HER: Taipei Again

    I saw her again.

    I decided to meet Taipei before I leave, before I go back to my life, before the end of my journey, before it all. It was pretty depressing at first, as I rode through the cat village and it was drizzling and pouring as if the skies are foretelling my end.

    I saw her at the train station, waiting for me as the raindrops dripped to an invisible symphony. The rain has stopped but the city is still soaked with heaven’s tear.

    “Hey! You’re finally back!”, she said.

    “Uh… Hi!”, I forced a smile.

    It’s really tough to be happy when I know every step is bringing me towards the end. We then head on out to several art galleries for the last time. This time it’s just us and the cloudy skies.

    We came back to the Red House where I’ll be bunking over for a week before I go. Taipei decided to spend as many days as possible as we relived the good old times, where we prowl the night market for my favorite cheese potato! And she bought me to prawning this time!

    We also do our usual art space hopping where we check off a few more art spaces on my list, and also we did a few hikes before I go. We’re at the top of Jiantan where I saw her looking into the distance, her eyes sending her soul miles away and I looked out too, towards the beautiful cityscape.

    “Hey… You would be back soon right?”, she asked.

    “Uh, yea… I would love to. I would try to come back soon.”

    “I’ll wait, so… You better!”, she smiled and threw her towel at me.

    “Haha, don’t worry, you’re my family. And I am going to miss you so much.”

    “Me too…”

    ***

    On the last day, I actually had an amazing hotpot with everyone I met here! Over at the Red House.

    It is really heartwarming and fuzzy when everyone I have stayed together with, tenants, vendors, artists and guests all come together. We shook hands and took photos while I was drifting through the last day like a ghost. I was so overwhelmed with emotions that I don’t know how to feel. It felt so surreal, and I was so used to life with Taipei and now it felt like a part of me would forever be missing.

    And then I know I have to leave.

    3 of them decided to send me off together with Taipei. A fellow Traveler, a Performer, and an Artist. It was the perfect combination as they are the ones I felt closest to. I held them dear in my heart, and we all took the train in comfortable silence. And from there, it was my turn to go. 

    “Hey… Pei”, this time I called her by her pet name.

    “Hey… You…”, she smiled, cupping her right hand over the side of my face.

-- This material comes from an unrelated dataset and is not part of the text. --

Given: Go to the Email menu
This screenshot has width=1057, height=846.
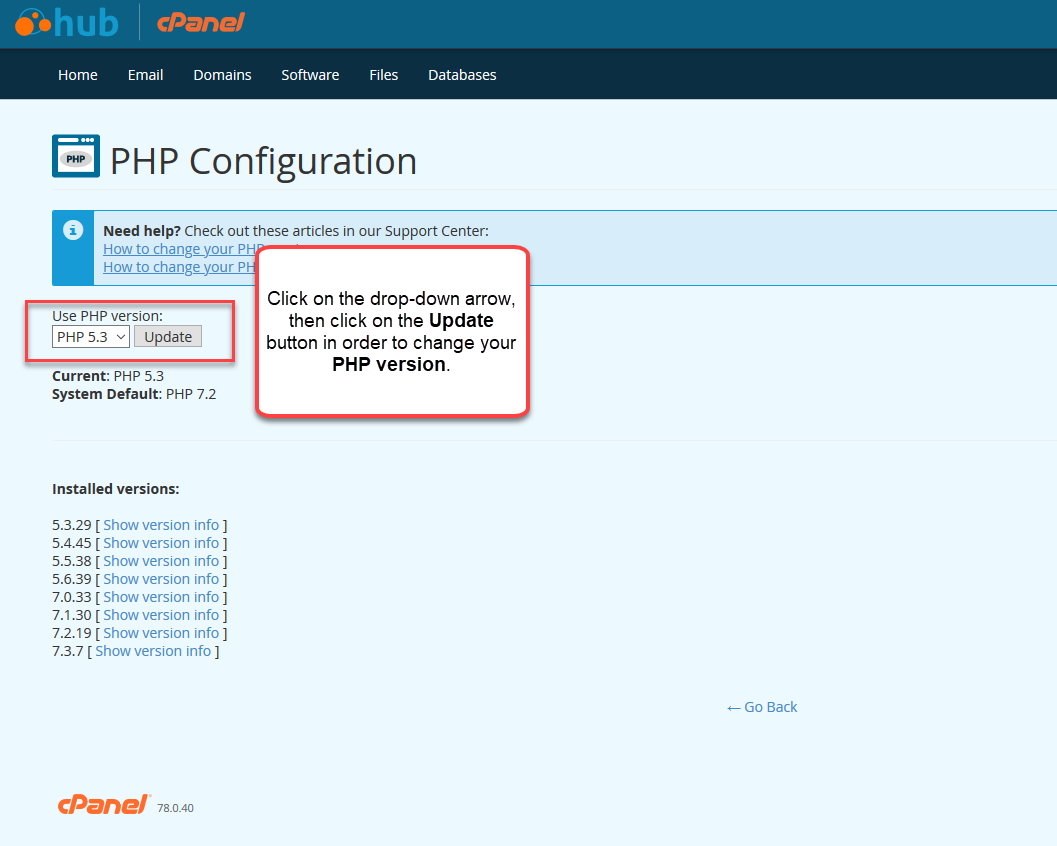Looking at the screenshot, I should pyautogui.click(x=145, y=75).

    My eyes welled up and I blinked my tears away, hoping to not breakdown. Because from here, I’ll leave. I’ll leave the life that I have built over the past 60 days, I’ll leave all the magic back to the place where…

    I cast away the unhappy thoughts and looked at her again, this time my eyes beaming with hope, and I could see my pupils reflected from the black in her eyes as well.

    Maybe her eyes are welling up too, but I didn’t ask.

    “Thank you, so so so so so so much! Because of you, the Red House had so much life, and I haven’t seen it grow with so much life. Please come again, and visit soon. Okay?”, she gestured and nod.

    “And here!, before I forgot”, she took out a small postcard of a fox and a pilot, handing it to me.

    “Awww you! I’ll read it when I’m on the plane before I….”, I slipped it quickly into the pockets of my jacket, knowing that I’ll not bear to leave if I…

    “Ahahha, now go, get back there, grow stronger and we will see you again someday!”, She shouted, waving frantically together with the others this time.

     ***

    I walked and kept turning back, only to find themselves still there. Part of me wanted to run back so much, part of me wanted to throw everything away to get back into their loving arms. But part of me knows it’s time, and there is no better time than now, to go, to learn, so I could eventually live.

    They’re still there until I disappeared into the corner when I peeked out and saw them wave once more before turning away.

    So here’s this one to you Taipei, and everybody I’d met here.

    Thank you for making me feel loved.

    Thank you for allowing me to be who I want to be.

    Thank you for allowing me to discover who I can be.

    For that, I’ll always hold you close... In my heart.